**Work required:** A faithful retyping of every entry below is wanted, with images left out.

**Supplied entries:**
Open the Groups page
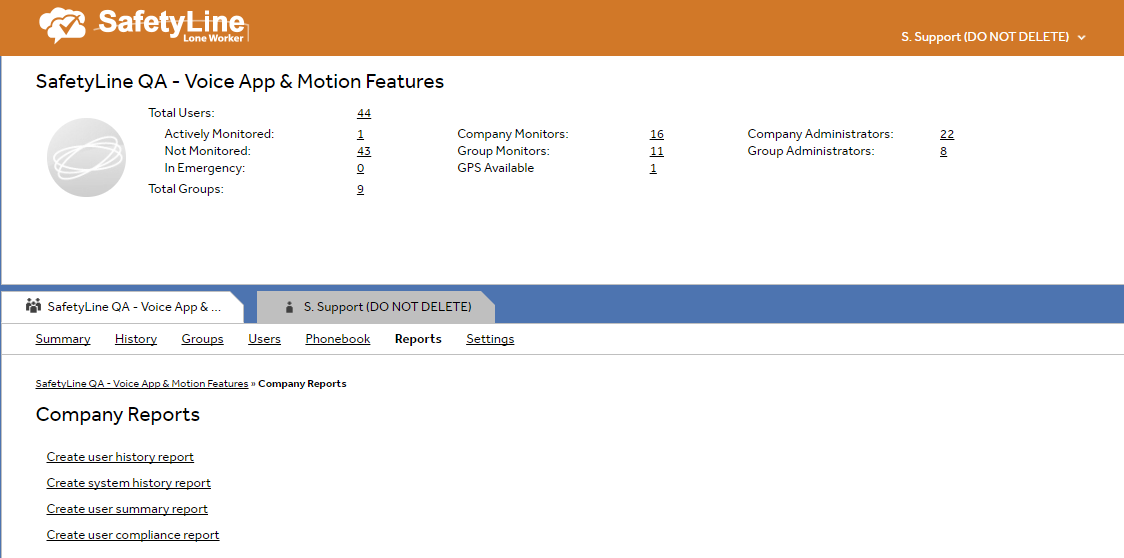The height and width of the screenshot is (558, 1124). [x=202, y=339]
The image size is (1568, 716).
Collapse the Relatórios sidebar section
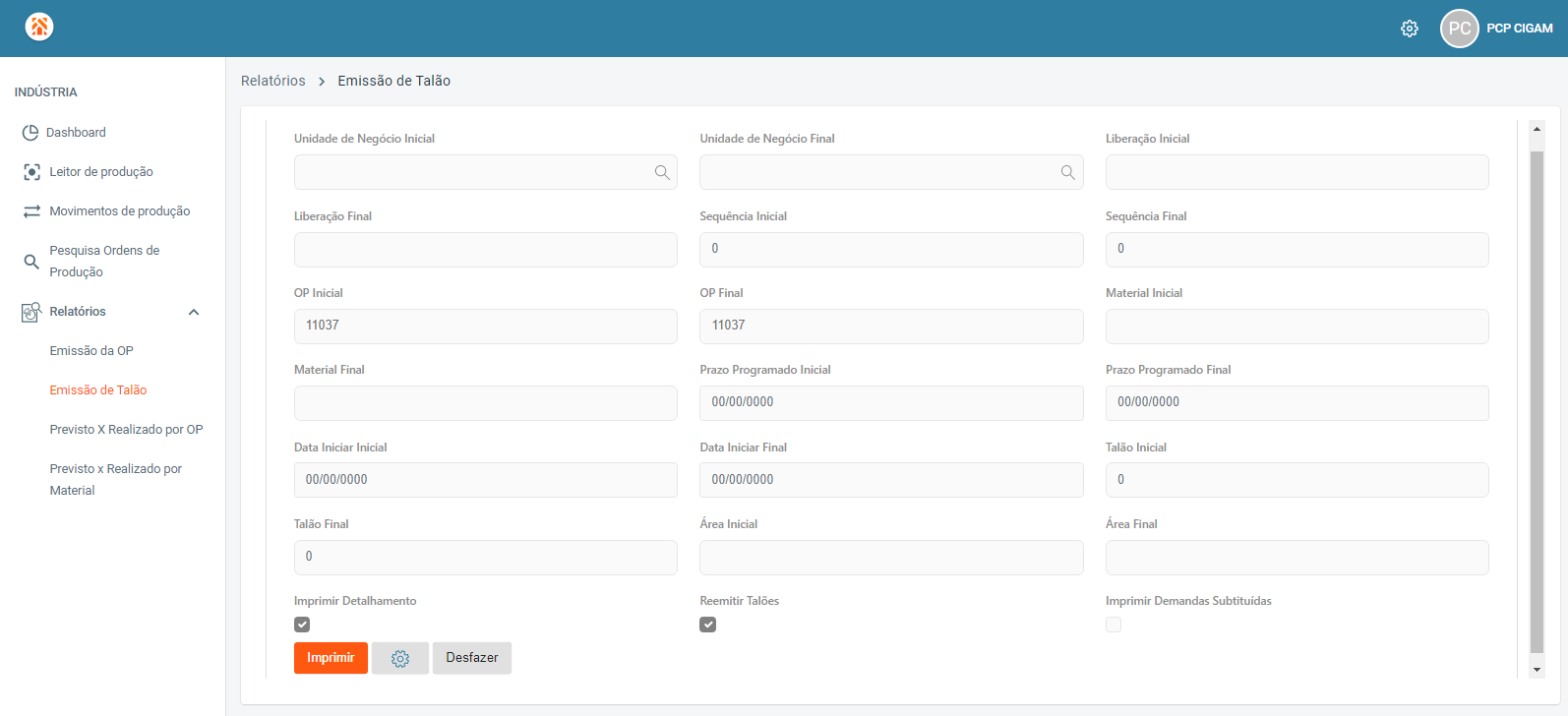tap(194, 312)
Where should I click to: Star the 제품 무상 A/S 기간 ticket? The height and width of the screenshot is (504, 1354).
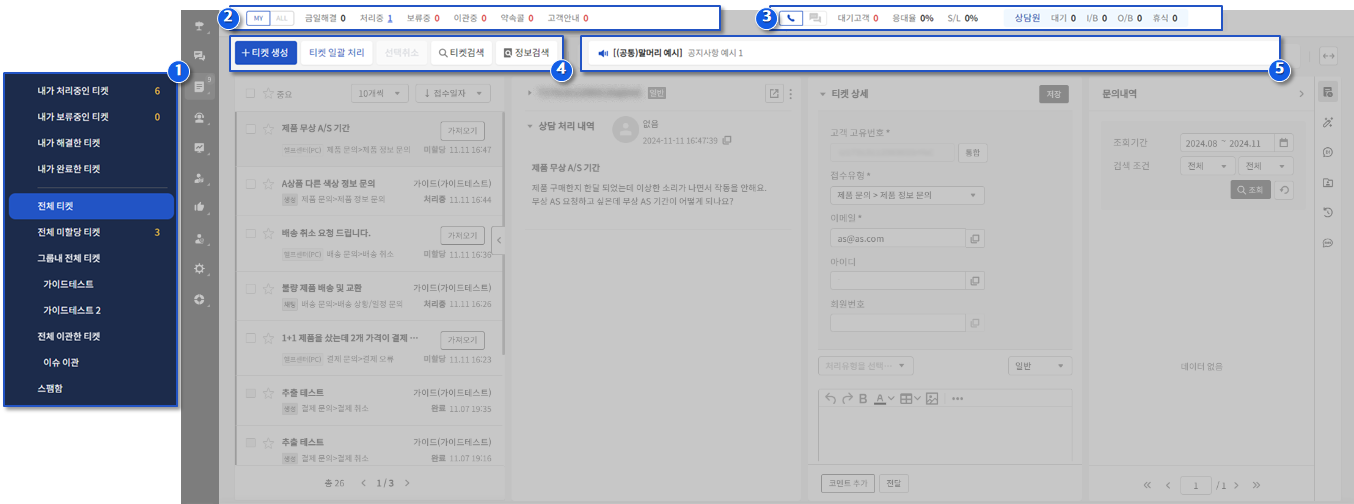[x=267, y=128]
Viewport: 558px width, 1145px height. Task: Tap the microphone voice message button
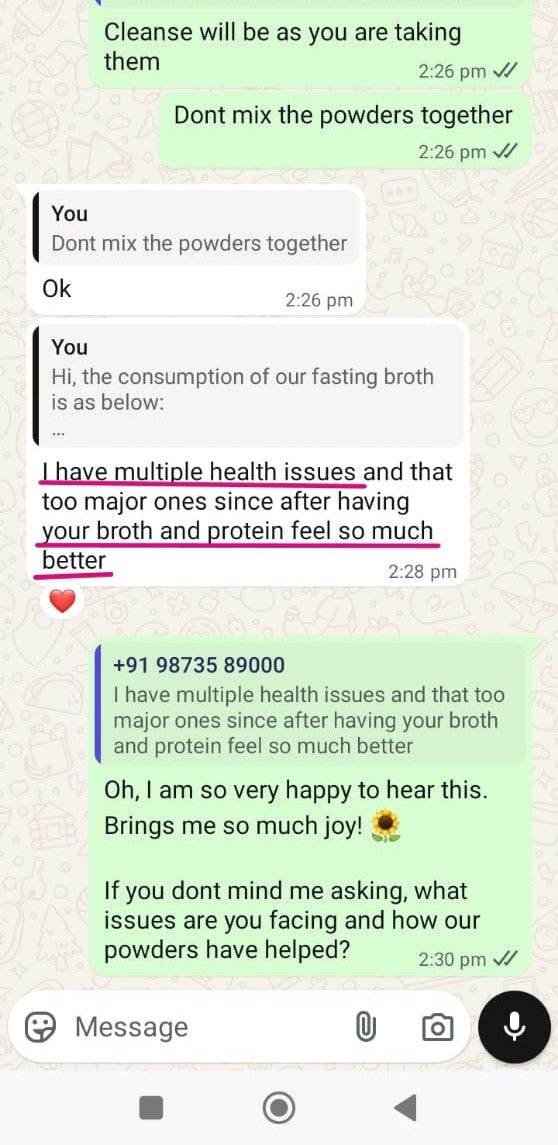point(514,1027)
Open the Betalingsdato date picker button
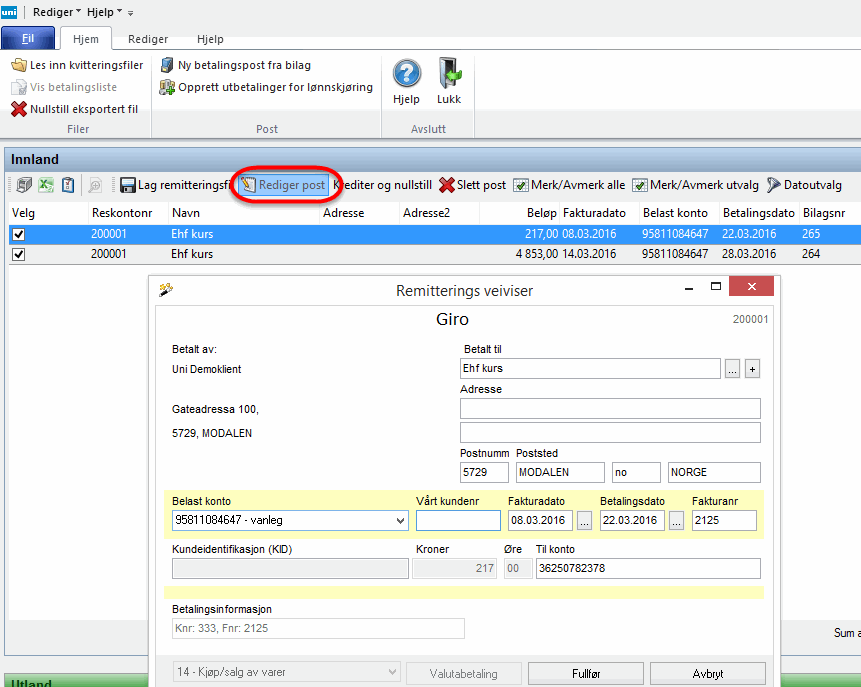The height and width of the screenshot is (687, 861). (x=677, y=520)
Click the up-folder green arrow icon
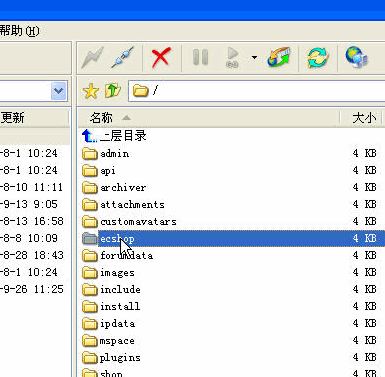Viewport: 385px width, 377px height. coord(113,90)
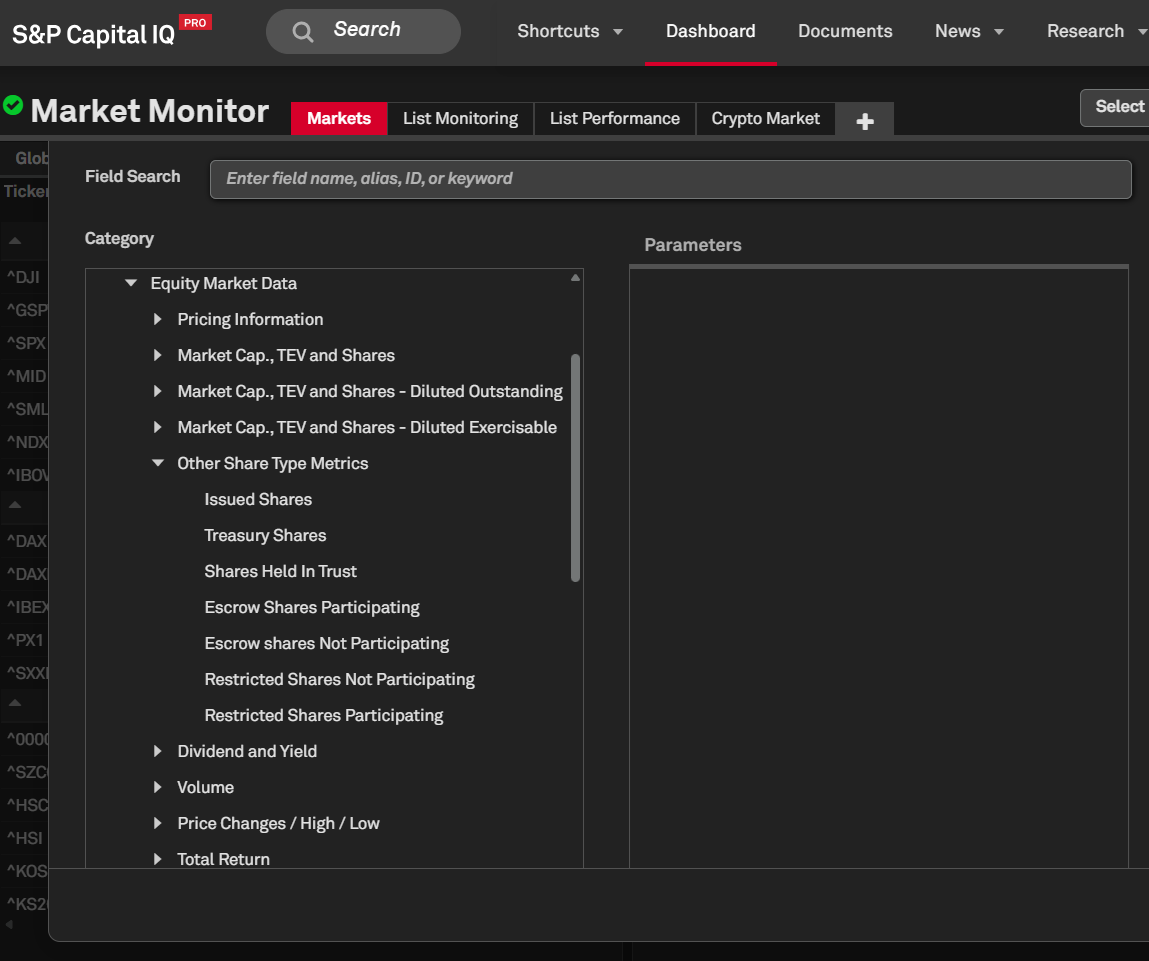Expand the Dividend and Yield node
The height and width of the screenshot is (961, 1149).
tap(158, 752)
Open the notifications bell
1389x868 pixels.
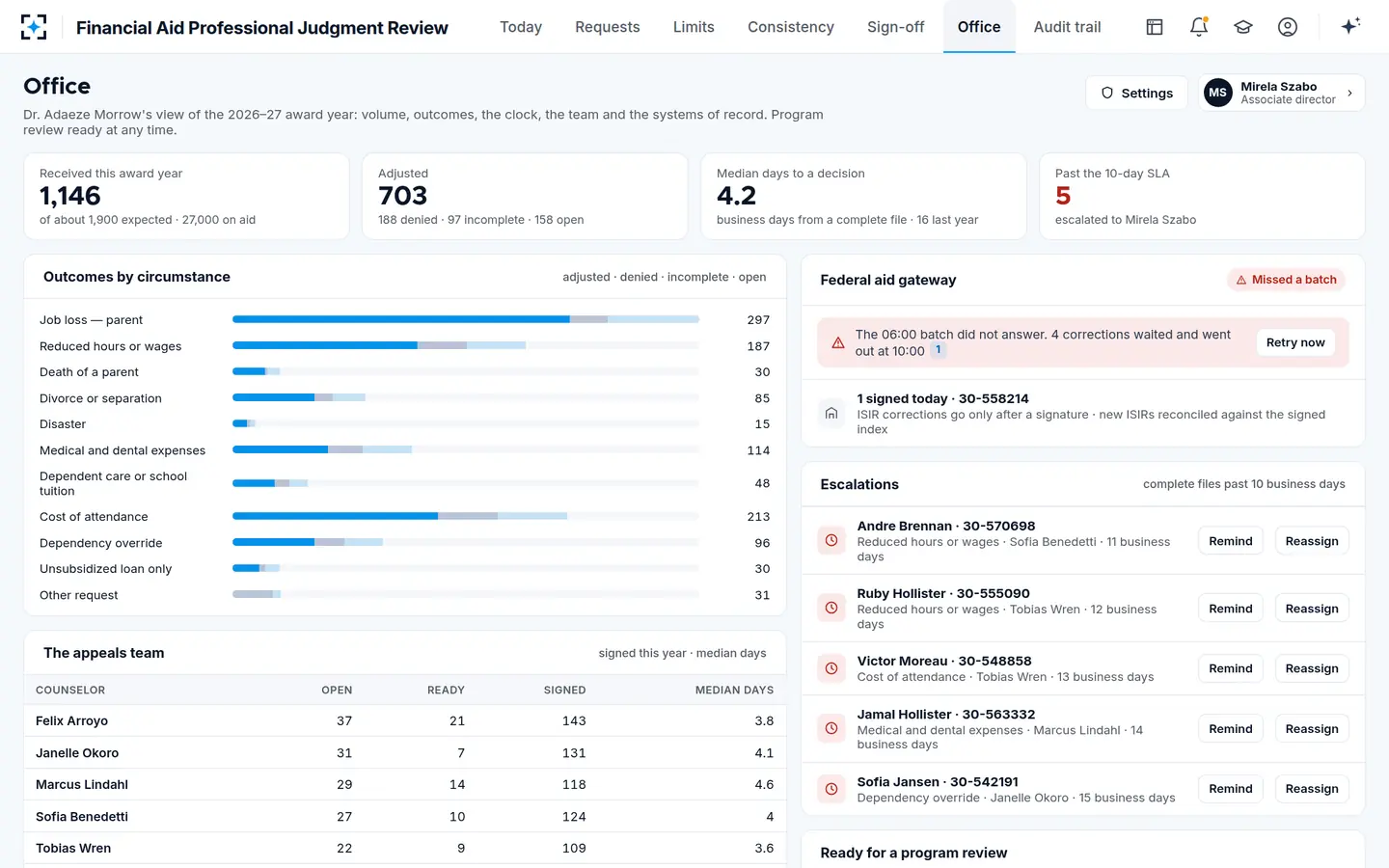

**Response to the exercise:**
Open the Groups page
The height and width of the screenshot is (558, 1124). [x=202, y=339]
The image size is (1568, 716).
Collapse the Relatórios sidebar section
tap(194, 312)
Where should I click to: Star the 제품 무상 A/S 기간 ticket? The height and width of the screenshot is (504, 1354).
[x=267, y=128]
Viewport: 558px width, 1145px height. Task: Tap the microphone voice message button
point(514,1027)
Open the Betalingsdato date picker button
The height and width of the screenshot is (687, 861). (x=677, y=520)
Click the up-folder green arrow icon
Viewport: 385px width, 377px height. coord(113,90)
Expand the Dividend and Yield node
The height and width of the screenshot is (961, 1149).
tap(158, 752)
Open the notifications bell
1389x868 pixels.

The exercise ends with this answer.